When you have secured debts, you have 4 choices:
SURRENDER or return the property to the creditor in full satisfaction of the debt. Even if the creditor sells the property for less than the debt, all the debt is discharged.
REAFFIRM the debt and continue to make payments according to the original terms of the note. If you want to reaffirm, the creditor will normally require that you be current on your debt, or at least close to current. Thereafter, the reaffirmation can be rescinded (terminated) within 60 days of filing if you change your mind. If you default on the reaffirmation, the creditor has the right to repossess the property, sell it, and come after you for any deficiency. Therefore, you should be careful when reaffirming any debt.
REDEEM the property by paying the secured creditor the value of the property held as security. The creditor is not required to refinance a redemption. The redemption value is the current fair market value of the property and has nothing to do with the total due to the creditor.
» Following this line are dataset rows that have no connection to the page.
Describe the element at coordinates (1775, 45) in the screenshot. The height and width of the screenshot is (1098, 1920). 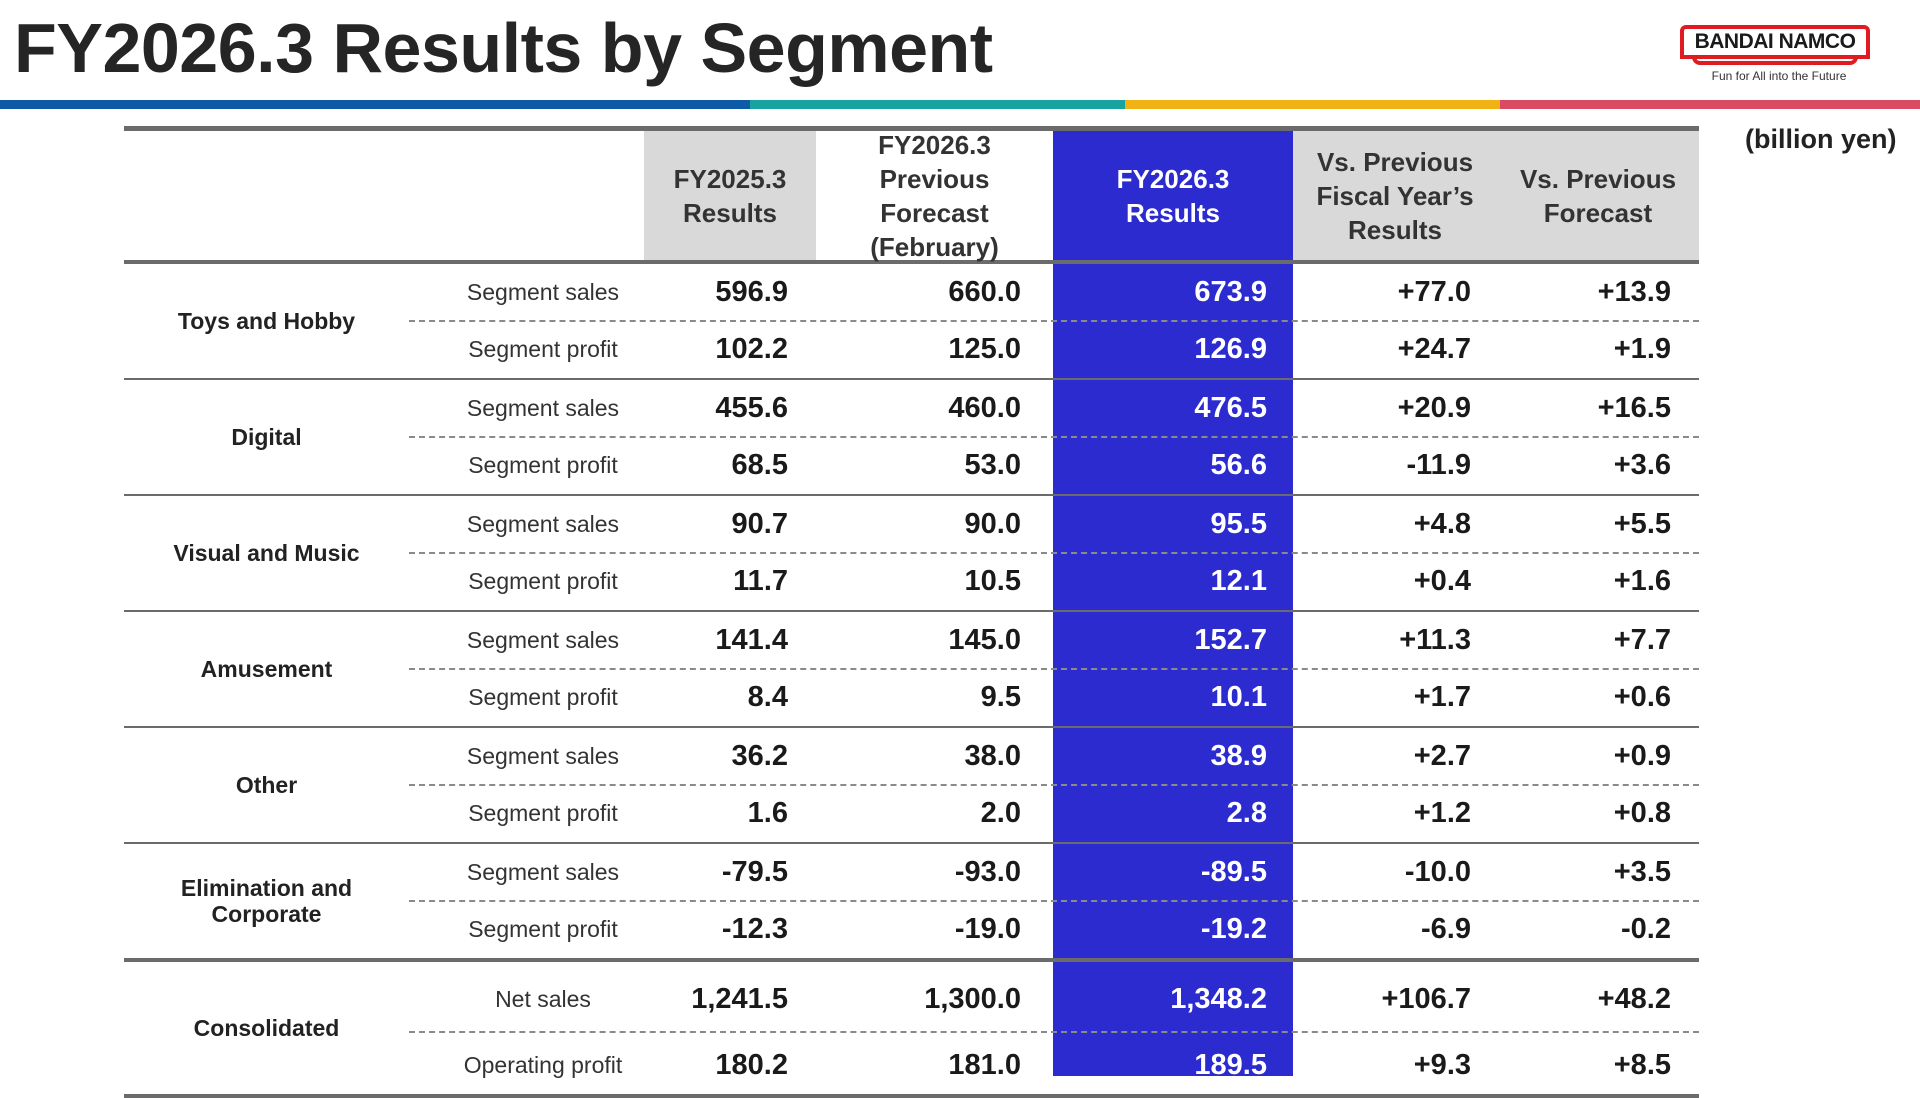
I see `logo-wordmark: BANDAI NAMCO` at that location.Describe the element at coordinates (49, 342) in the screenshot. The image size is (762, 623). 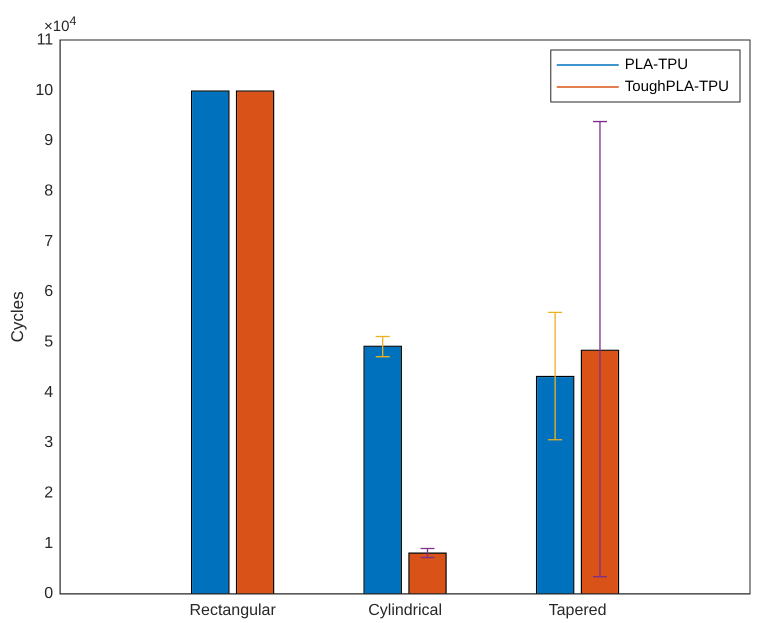
I see `y-tick-label: 5` at that location.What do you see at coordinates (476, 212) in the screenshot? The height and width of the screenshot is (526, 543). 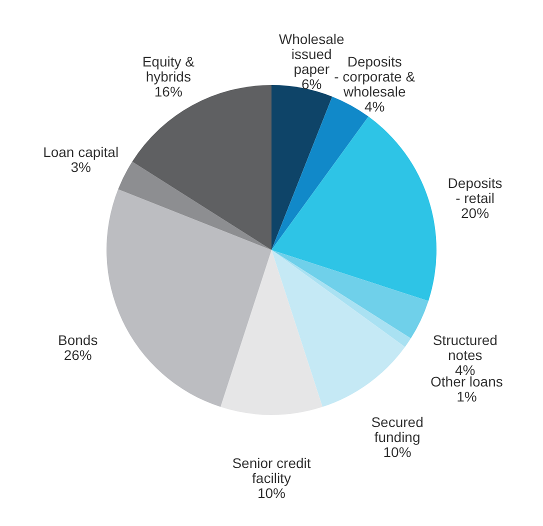 I see `data-label: 20%` at bounding box center [476, 212].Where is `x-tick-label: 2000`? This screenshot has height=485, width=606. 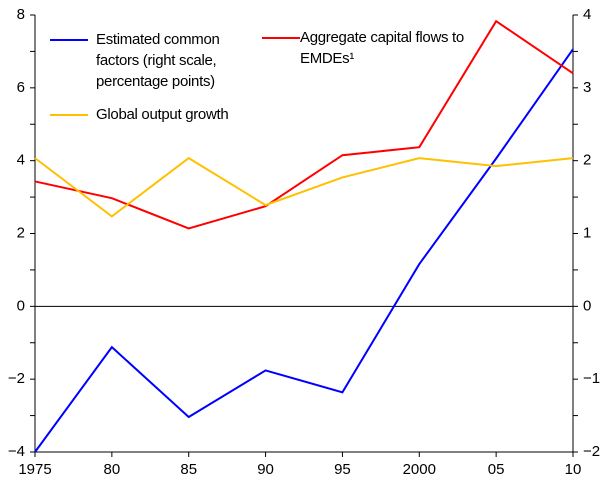 x-tick-label: 2000 is located at coordinates (420, 470).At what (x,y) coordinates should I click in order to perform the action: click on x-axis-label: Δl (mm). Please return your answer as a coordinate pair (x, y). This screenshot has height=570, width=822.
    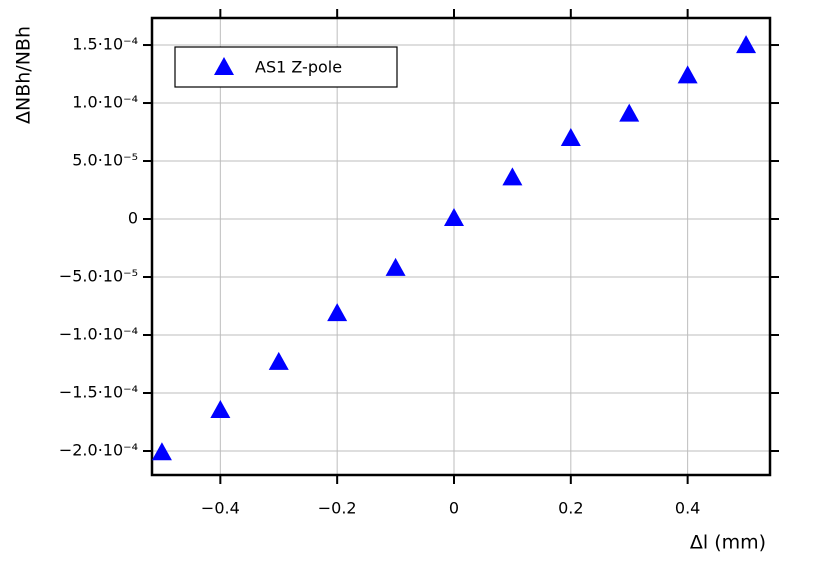
    Looking at the image, I should click on (728, 543).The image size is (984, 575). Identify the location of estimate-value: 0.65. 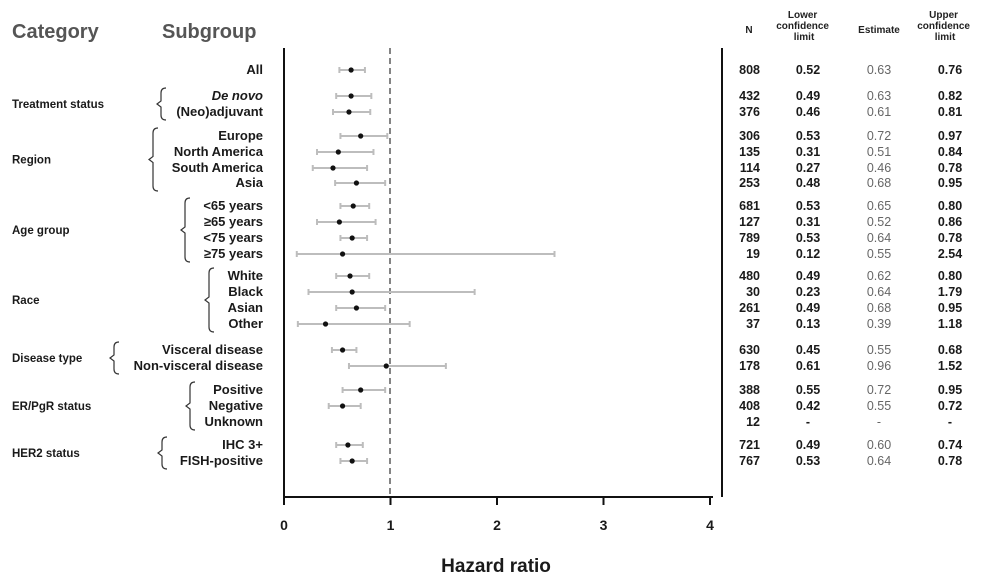
(879, 206).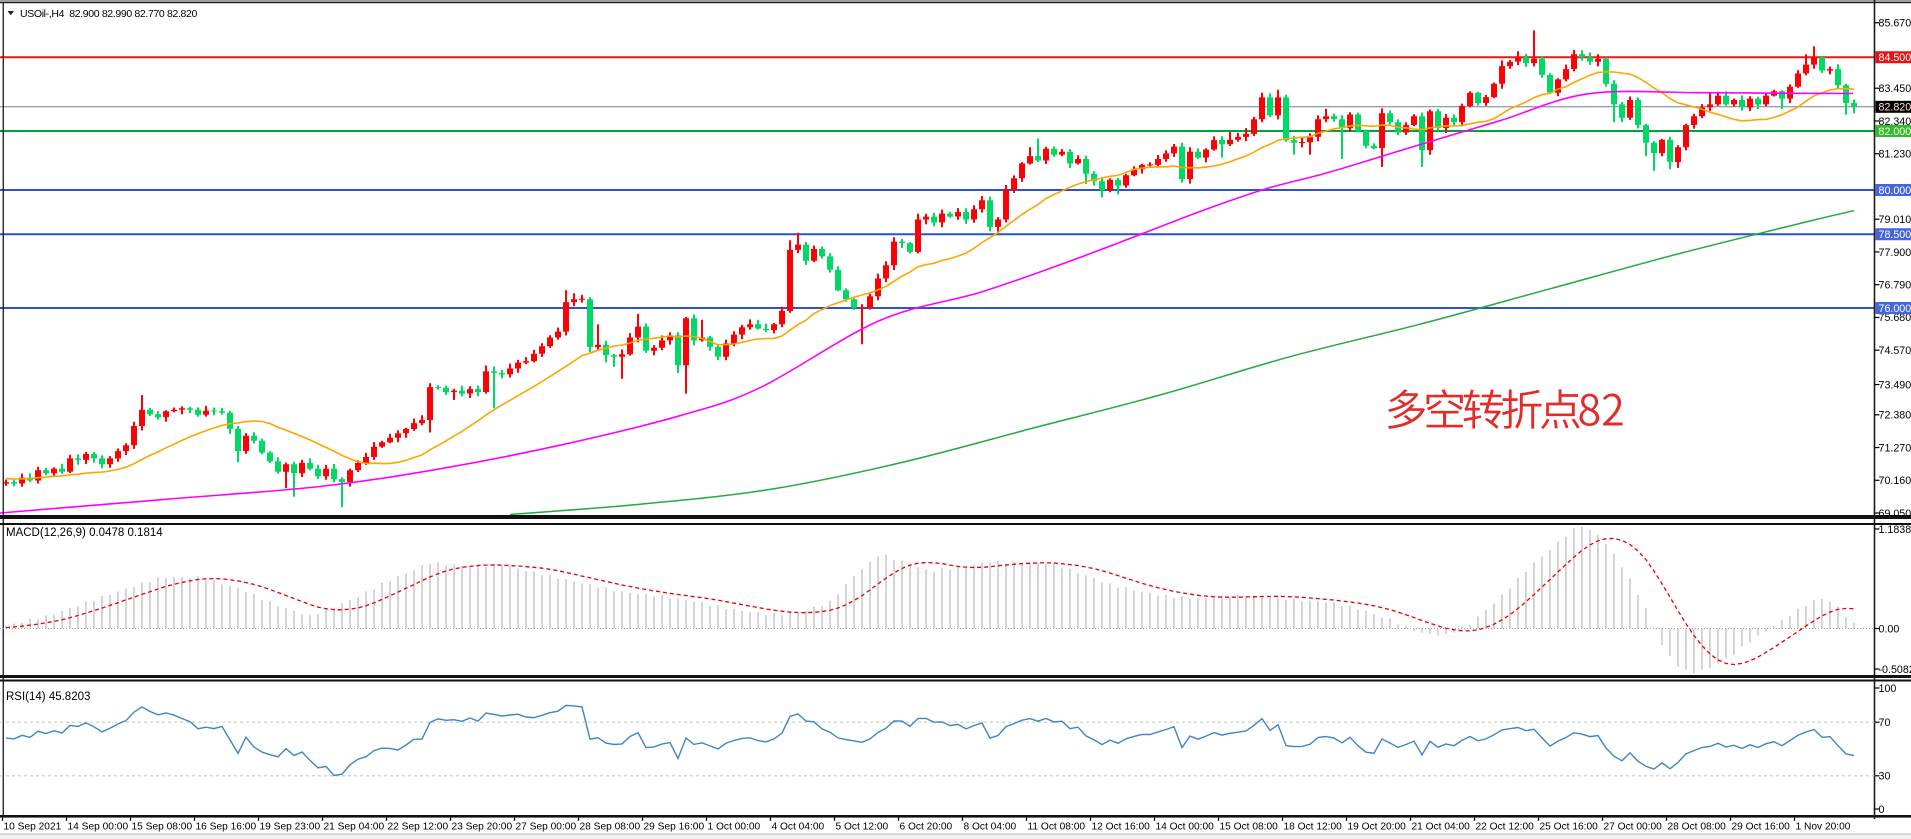  What do you see at coordinates (1890, 629) in the screenshot?
I see `svg-text: 0.00` at bounding box center [1890, 629].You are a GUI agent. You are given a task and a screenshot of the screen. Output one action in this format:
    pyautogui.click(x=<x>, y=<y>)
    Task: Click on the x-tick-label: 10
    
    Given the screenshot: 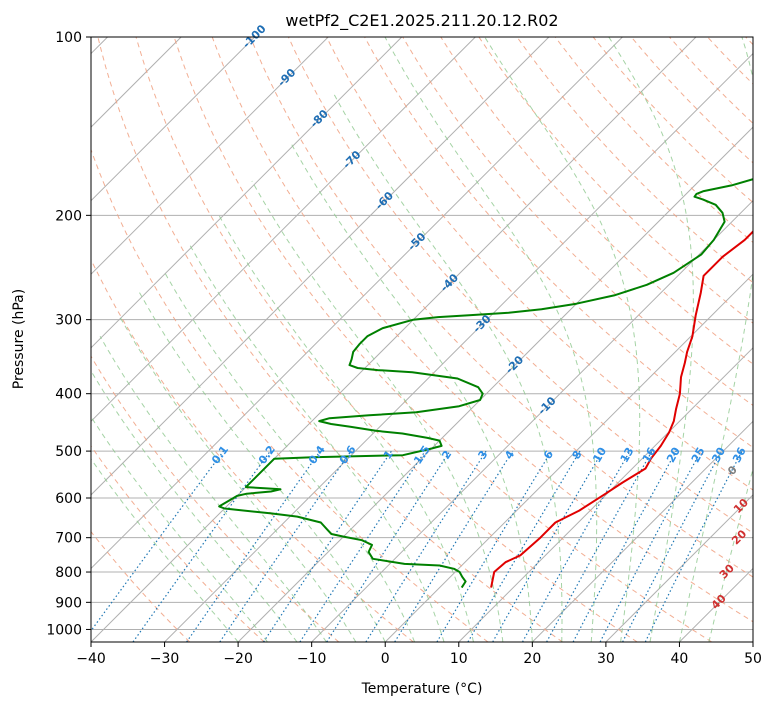 What is the action you would take?
    pyautogui.click(x=459, y=659)
    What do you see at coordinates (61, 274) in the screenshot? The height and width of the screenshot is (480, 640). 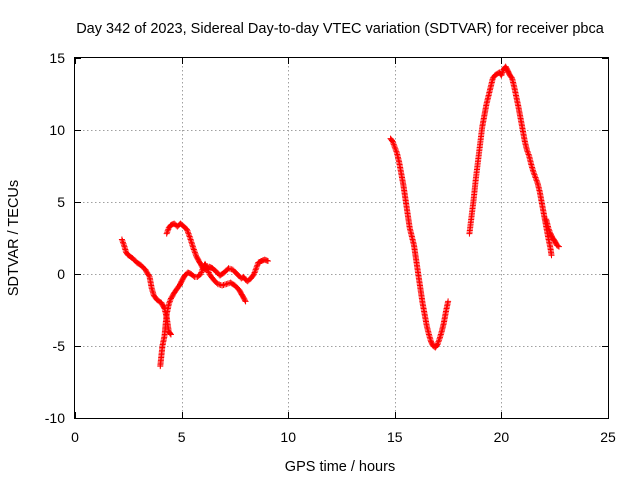 I see `y-tick-label: 0` at bounding box center [61, 274].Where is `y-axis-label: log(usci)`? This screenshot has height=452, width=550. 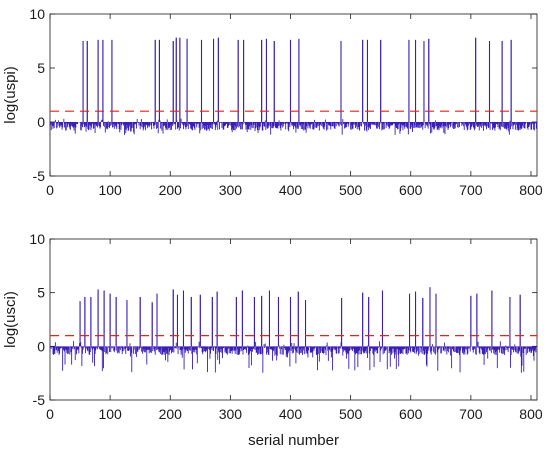
y-axis-label: log(usci) is located at coordinates (10, 320).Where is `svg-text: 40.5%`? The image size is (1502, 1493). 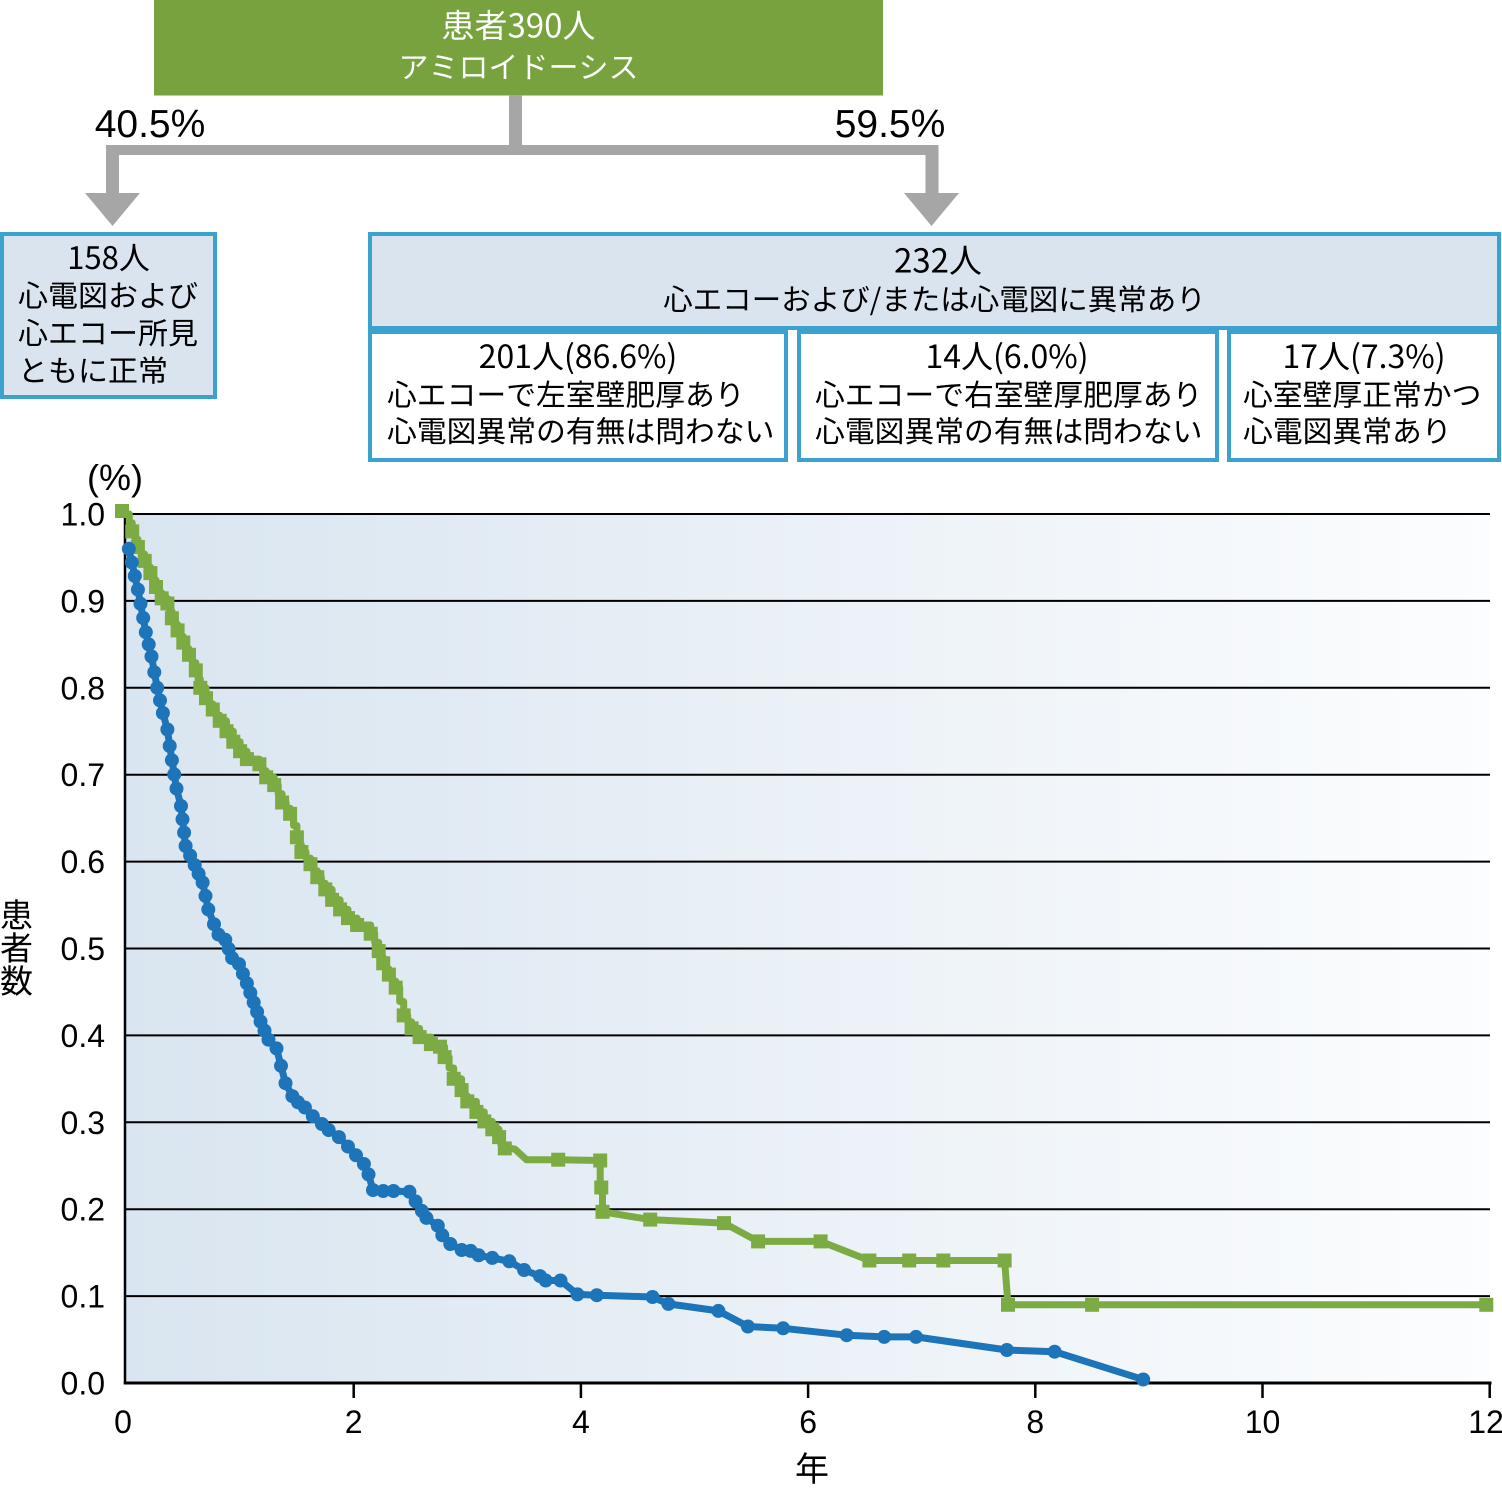 svg-text: 40.5% is located at coordinates (150, 124).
FILE A CHAPTER 13. In a Chapter 13, you can repay the debt over a 3 or 5 year period. With secured debts, if the loan is over 2-1/2 years old (for motor vehicles) or over 1 year old (all other personal property), the debt can be “crammed down” to the fair market value of the collateral. In the case of a home mortgage, bankruptcy law says you cannot change the terms of the note and mortgage (the interest rate, the monthly payment, etc). However, on “unsecured debts” (credit cards, medical bills, small loans), creditors may be paid in full or may have to accept a percentage of the debt.